---- EXERCISE DATA
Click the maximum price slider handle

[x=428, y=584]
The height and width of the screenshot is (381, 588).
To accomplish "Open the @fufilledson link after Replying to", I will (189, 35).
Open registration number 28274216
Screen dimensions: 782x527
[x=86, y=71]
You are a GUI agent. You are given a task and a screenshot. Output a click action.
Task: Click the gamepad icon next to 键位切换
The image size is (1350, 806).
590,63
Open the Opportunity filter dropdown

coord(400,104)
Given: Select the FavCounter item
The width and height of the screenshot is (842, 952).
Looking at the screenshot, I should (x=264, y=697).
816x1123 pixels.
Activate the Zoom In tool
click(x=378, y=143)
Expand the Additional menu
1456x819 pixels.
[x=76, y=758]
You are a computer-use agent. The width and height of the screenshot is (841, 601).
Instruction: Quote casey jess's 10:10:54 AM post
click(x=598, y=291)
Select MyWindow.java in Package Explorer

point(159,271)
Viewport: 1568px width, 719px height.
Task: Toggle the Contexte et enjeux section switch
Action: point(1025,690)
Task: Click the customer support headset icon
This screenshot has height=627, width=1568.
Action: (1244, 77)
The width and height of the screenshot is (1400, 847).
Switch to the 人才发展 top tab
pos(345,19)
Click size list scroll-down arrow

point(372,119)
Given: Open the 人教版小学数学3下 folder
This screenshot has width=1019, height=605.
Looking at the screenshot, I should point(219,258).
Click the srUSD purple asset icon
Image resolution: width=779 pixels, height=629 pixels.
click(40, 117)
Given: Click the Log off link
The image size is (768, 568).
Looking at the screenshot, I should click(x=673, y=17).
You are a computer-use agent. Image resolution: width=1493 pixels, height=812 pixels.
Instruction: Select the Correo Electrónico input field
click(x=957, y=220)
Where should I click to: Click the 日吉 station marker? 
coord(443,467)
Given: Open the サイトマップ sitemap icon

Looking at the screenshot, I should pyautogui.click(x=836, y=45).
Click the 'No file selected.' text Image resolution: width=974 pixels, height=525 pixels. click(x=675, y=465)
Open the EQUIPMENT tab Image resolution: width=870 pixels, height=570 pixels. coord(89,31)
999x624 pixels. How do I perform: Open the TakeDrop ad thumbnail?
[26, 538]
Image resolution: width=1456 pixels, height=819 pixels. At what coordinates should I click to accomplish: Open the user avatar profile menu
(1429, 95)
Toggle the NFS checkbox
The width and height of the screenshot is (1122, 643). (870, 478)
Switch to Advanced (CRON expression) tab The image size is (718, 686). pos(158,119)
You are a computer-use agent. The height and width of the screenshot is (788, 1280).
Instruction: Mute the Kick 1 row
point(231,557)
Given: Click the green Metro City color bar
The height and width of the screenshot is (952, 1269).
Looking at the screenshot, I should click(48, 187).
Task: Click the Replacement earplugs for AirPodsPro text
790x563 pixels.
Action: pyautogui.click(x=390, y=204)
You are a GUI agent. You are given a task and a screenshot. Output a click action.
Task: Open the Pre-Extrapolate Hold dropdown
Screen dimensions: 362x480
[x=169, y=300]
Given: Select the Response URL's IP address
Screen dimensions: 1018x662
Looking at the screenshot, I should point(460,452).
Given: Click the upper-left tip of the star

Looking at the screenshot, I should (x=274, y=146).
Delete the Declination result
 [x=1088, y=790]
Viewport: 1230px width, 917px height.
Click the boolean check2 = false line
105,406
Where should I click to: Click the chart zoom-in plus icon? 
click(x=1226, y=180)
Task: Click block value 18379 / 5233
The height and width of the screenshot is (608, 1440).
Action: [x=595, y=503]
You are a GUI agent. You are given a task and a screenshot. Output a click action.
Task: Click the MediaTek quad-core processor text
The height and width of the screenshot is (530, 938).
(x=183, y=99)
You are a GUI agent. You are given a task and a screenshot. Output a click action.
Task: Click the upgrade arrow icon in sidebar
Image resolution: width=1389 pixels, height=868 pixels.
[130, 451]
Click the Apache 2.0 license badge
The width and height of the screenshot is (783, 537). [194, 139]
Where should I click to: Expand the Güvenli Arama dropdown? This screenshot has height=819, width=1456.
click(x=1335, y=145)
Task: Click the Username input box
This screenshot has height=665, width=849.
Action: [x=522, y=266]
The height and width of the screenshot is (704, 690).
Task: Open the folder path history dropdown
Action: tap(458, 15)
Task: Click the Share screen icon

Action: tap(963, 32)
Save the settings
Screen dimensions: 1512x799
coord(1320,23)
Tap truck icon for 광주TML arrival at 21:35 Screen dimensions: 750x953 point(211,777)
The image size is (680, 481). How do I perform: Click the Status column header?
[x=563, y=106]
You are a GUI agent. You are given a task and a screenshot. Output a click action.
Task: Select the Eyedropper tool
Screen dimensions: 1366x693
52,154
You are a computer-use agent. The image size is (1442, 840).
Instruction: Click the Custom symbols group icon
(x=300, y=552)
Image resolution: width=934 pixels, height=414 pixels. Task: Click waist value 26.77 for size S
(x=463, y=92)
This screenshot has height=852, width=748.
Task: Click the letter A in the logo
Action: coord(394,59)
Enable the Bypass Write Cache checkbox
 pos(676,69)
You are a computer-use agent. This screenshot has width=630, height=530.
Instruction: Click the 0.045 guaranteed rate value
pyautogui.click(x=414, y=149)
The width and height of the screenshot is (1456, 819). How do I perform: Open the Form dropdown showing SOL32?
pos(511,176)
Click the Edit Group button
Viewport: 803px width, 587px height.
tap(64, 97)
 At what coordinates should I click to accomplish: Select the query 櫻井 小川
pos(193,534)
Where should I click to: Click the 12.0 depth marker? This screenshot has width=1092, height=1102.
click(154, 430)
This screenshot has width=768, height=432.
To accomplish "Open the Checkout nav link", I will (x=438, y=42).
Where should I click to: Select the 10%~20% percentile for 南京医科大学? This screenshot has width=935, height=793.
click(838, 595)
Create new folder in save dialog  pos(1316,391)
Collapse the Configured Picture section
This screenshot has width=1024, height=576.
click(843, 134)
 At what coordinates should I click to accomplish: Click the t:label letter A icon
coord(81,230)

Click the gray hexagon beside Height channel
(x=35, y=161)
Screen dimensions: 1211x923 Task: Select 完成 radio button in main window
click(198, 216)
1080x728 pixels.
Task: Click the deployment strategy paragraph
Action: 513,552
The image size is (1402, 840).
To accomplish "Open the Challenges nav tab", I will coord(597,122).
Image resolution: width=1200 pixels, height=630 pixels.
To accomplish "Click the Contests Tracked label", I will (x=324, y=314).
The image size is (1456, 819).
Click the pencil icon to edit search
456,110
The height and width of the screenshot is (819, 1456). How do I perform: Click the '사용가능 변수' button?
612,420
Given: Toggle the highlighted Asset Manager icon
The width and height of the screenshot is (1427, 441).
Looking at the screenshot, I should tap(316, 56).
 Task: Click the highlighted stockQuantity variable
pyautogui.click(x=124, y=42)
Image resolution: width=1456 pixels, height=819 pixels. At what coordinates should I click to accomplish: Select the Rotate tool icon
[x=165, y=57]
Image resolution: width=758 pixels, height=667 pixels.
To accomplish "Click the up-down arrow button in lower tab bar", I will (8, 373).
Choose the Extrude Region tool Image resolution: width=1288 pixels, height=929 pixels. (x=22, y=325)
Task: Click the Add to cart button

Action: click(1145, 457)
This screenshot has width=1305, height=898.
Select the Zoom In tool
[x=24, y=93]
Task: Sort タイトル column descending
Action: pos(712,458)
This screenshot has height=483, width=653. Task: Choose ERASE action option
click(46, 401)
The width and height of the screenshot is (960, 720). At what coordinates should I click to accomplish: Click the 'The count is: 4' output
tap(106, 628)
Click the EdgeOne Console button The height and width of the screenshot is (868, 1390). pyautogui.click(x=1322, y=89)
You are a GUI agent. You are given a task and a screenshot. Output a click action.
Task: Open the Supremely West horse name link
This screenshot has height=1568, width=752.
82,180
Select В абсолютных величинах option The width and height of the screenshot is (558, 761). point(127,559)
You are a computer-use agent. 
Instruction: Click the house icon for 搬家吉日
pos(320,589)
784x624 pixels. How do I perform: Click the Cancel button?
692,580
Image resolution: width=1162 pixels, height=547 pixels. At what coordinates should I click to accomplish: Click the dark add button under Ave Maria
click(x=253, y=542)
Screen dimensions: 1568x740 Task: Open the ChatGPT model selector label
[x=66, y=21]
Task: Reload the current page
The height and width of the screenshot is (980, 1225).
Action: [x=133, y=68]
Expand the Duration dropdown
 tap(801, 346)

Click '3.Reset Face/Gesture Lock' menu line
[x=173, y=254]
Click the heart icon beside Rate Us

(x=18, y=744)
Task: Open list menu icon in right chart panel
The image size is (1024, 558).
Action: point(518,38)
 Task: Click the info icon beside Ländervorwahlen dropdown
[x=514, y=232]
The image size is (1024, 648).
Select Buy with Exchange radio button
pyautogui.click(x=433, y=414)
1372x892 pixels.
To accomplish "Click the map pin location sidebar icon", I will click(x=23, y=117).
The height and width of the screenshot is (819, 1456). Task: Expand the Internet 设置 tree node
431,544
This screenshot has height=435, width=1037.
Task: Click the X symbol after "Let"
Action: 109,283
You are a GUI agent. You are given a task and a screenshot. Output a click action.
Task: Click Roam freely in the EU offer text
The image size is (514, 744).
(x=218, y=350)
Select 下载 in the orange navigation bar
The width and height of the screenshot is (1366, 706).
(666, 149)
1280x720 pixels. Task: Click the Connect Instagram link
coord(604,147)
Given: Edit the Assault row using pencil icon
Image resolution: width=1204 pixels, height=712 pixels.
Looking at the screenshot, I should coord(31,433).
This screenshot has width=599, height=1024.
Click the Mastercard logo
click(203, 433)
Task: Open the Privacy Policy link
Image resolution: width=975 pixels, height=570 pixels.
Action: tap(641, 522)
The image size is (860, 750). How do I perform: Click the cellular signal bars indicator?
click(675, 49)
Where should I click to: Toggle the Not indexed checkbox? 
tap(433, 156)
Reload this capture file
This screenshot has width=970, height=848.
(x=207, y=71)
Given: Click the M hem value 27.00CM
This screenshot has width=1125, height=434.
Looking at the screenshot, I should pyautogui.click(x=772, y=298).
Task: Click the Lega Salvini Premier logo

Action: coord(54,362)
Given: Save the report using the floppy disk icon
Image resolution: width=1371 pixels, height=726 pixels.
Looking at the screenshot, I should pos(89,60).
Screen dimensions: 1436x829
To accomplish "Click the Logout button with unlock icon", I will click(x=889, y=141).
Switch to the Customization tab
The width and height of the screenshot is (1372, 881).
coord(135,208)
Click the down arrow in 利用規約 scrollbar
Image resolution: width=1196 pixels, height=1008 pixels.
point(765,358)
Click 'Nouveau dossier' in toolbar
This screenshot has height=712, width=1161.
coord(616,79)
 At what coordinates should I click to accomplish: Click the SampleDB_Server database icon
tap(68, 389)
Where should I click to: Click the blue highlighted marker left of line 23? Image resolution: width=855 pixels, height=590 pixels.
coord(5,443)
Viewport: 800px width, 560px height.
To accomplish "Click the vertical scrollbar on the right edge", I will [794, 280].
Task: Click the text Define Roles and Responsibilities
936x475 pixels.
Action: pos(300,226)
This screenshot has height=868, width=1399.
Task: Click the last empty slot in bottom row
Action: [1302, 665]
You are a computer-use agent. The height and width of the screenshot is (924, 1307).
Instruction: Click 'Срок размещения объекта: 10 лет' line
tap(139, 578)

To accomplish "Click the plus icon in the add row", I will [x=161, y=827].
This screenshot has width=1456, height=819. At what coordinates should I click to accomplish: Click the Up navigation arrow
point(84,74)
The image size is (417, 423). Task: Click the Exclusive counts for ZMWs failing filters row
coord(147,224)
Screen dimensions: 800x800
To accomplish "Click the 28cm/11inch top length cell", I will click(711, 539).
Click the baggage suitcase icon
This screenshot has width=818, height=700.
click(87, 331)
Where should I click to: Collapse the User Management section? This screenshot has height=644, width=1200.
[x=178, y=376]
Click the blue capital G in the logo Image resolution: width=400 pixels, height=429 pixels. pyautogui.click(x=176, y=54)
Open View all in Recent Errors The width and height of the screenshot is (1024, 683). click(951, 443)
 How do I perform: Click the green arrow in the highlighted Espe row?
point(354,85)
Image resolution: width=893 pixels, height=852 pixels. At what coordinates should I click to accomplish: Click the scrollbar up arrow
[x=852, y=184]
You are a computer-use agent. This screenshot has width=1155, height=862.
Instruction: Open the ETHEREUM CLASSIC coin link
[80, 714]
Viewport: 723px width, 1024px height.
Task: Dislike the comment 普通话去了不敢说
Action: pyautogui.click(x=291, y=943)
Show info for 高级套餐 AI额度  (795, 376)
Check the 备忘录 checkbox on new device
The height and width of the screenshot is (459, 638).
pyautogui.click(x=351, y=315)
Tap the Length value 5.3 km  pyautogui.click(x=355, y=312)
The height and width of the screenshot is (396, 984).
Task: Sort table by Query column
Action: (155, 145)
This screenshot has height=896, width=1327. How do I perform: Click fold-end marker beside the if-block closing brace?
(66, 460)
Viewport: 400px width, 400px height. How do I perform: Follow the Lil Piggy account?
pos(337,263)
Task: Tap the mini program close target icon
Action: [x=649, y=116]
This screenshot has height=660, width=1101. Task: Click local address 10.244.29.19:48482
--------
**TASK BRIEF**
Please arrange the records from the line containing "How do I perform: Click the green" up to and including the line containing "pyautogui.click(x=351, y=315)" as a JSON list of strings, one string per line, leaving out blank lines.

**WRITTEN ANSWER**
[
  " How do I perform: Click the green arrow in the highlighted Espe row?",
  "point(354,85)",
  "Image resolution: width=893 pixels, height=852 pixels. At what coordinates should I click to accomplish: Click the scrollbar up arrow",
  "[x=852, y=184]",
  "You are a computer-use agent. This screenshot has width=1155, height=862.",
  "Instruction: Open the ETHEREUM CLASSIC coin link",
  "[80, 714]",
  "Viewport: 723px width, 1024px height.",
  "Task: Dislike the comment 普通话去了不敢说",
  "Action: pyautogui.click(x=291, y=943)",
  "Show info for 高级套餐 AI额度  (795, 376)",
  "Check the 备忘录 checkbox on new device",
  "The height and width of the screenshot is (459, 638).",
  "pyautogui.click(x=351, y=315)"
]